In January, I shared a post including some words from my students. Today, I am sharing the next edition of their wisdom. As before, I am adding very little commentary to allow the weight of their words to be felt.
“You live in that big white house, don’t you, Miss?”
“I live in a white house, yes.”
“Your husband got a good job, don’t he? I know he does, if you live in a house like that.”
When showing a picture of my family:
“Look, her husband has a company shirt on, and it ain’t no uniform shirt. It’s one of those polo shirts. You know he got a good job.”
Groceries and Gear
“His family is rich. I go to their house, and they always have Gatorade for everybody.”
“You had to know he was rich. All of his stuff is real: his backpack, his shoes, his jeans, his belt. No knock-offs for him.”
“Mrs. C., I walked by your house last night. You was having a party, wasn’t you? There were a bunch of trucks around.”
“We hosted a meeting for some people from church last night.”
“You learn a lot about people when you walk around at night. Like, all the houses on the other side of the street -where the older run-down houses are- had TVs on, but there was only one TV on over on your side of the street.”
“Rich people don’t watch TV, they read and play games.”

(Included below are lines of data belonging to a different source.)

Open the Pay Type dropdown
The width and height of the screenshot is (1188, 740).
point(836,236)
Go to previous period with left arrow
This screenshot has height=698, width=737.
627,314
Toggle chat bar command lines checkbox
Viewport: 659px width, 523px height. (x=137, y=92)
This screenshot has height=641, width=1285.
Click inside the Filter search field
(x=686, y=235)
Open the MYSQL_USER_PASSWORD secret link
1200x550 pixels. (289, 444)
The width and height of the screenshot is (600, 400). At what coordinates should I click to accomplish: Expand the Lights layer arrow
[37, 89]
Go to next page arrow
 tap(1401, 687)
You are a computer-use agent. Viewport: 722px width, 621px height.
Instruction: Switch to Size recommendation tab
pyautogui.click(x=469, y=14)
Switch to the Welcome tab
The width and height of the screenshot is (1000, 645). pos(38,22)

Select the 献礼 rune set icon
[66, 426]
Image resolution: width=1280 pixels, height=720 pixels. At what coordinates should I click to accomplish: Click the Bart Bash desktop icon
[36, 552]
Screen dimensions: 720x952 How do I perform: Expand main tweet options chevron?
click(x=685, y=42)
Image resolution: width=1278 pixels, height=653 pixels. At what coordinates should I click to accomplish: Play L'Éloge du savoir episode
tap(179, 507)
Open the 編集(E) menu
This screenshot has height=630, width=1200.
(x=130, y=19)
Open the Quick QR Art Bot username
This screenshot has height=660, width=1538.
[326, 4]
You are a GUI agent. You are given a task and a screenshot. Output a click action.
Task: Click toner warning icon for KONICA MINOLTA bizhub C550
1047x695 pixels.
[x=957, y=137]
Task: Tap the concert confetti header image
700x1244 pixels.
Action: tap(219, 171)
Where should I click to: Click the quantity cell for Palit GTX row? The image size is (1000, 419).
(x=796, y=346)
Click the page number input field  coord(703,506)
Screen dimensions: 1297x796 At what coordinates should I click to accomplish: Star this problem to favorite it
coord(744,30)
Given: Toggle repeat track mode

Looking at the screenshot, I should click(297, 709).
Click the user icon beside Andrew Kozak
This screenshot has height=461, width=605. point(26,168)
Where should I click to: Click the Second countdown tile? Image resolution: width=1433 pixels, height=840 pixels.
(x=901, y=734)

These words, especially the ones about TV and Gatorade left me pondering what it means to be rich in the community where I live. Is it so little as being able to serve my guests a name-brand beverage and spending time reading and playing games instead of watching a screen? If so, do I handle the privilege of being comfortable financially with hospitality and quality time with family and friends? Sometimes, but not as often as I would like.